The gods hadn’t helped him, had they, when the kingdom tottered on the brink of sorcerous ruin?
Magic, however, he had seen work. Sorcery and wizardry he had seen in abundance. Religion he had not seen work at all, except to watch it deny him friends and drive an innocent boy out into a snowstorm.
So damn all priests—the gods never helped him to what he wanted, never did anything that he could see but gather money from rich and poor alike, paying back a little bread and ale for the poor, and observing silence on sins for the rich.
The gods were not particularly good about silence for hissins, leaping gleefully onto his mistakes, not even sparing his attempts to do good. The gods deserted him whenever he relied on them in the least—and yet, in all justice, he knew he was never really faithful to them—not like Efanor, whose piety was always tinged with just a little sensible doubt—
But Efanor still prayed. Efanor saw the same things he saw and somehow managed to think the gods existed behind the false appearances, managed to find divinity hidden behind the priests, power behind the superstition and the terror, all with a doctrine that Efanor never was able to explain.
And Efanor had at least said he liked the boy, had he not?
Efanor had counted Tristen a friend, had he not?
And if there were gods, and if there was faith, Efanor had a grip on that realm and saw merit in the boy. So he was not wrong in what he had done.
Above all, he didn’t deserve to have all he loved forever hedged about and threatened by priests as well as dark magic—
Dark magic. Thatwas the worst of it.
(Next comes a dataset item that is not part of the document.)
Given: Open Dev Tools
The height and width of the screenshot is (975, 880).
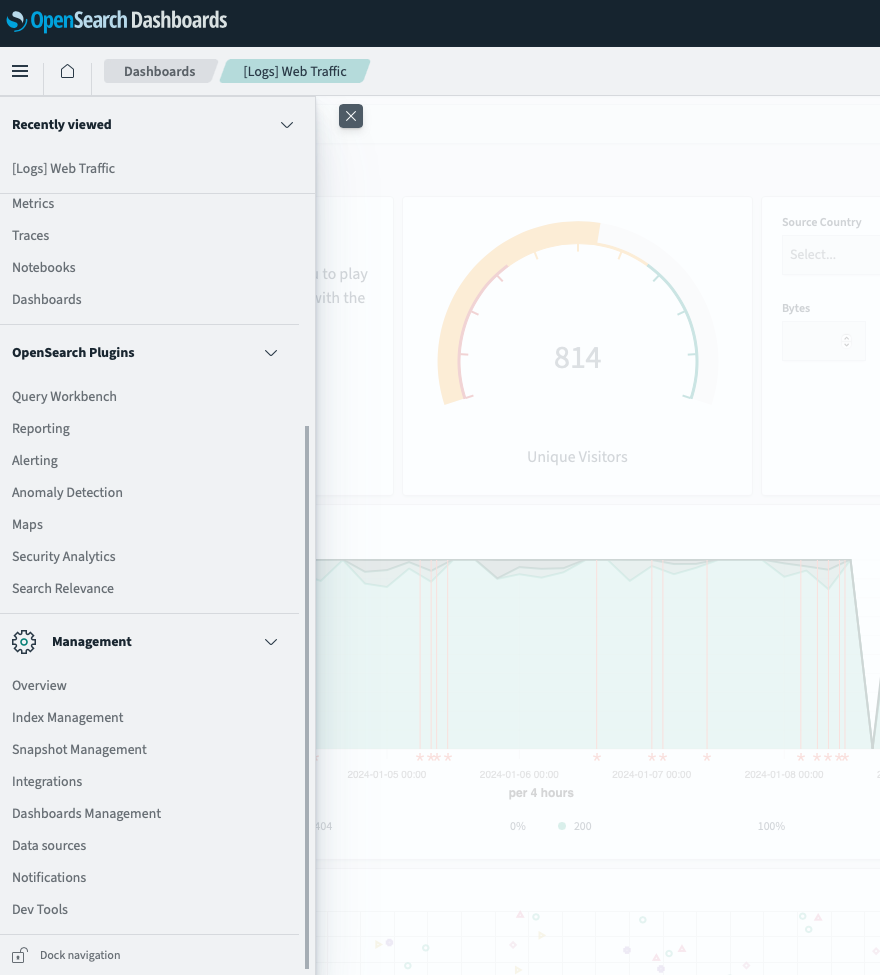Looking at the screenshot, I should (x=40, y=910).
Magic of things Tristen hadn’t created, and didn’t wield—magic the Aswydds had slid into when they were kings in Amefel.
There were facts the Marhanen house would have to deal with: not only was his bastard son half-Aswydd, which entailed a strong Sihhë connection, but there actually ran a faint thread of Sihhë blood in his other son—in Aewyn, himself, through Ninévrisë.
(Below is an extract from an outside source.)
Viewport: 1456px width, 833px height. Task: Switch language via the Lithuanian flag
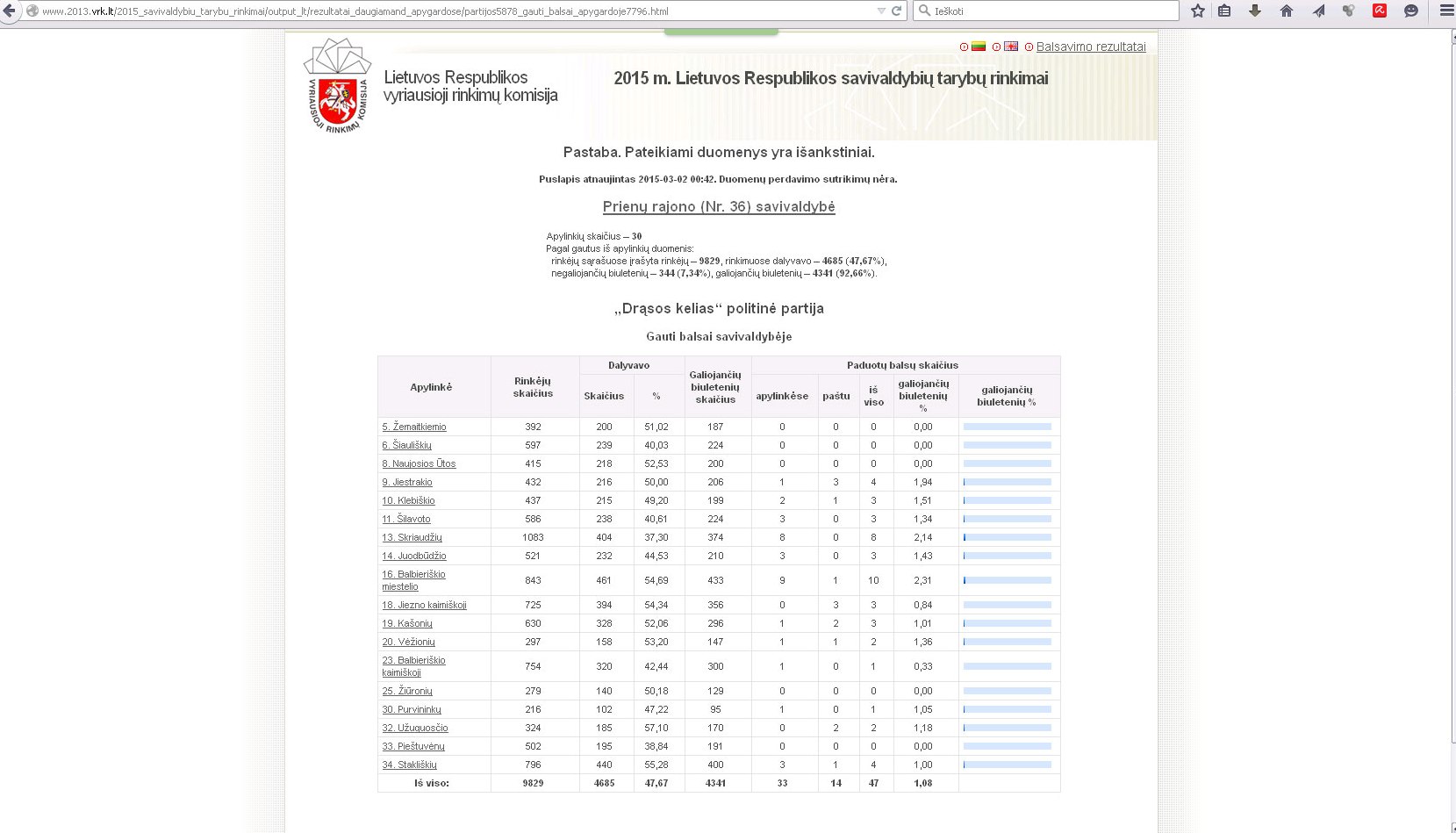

And that was the knowledge that tainted his relations with the Quinalt priests: that, the way he knew secrets about them, they had his queen’s heredity to call up anytime they wanted to declare war on him. Challenge them for their misdeeds, and they could challenge him with that.
They had been affronted, when he brought an Aswydd bastard here, installed him in the house, then held him over into Festival. He knew it. He had known it would be not be smooth going when Tristen asked him to care for the boy.
Had he misinterpreted what Tristen asked of him? Should he have cherished the boy in Amefel, near his mother’s influences, after all, instead of trying to remove him from that district?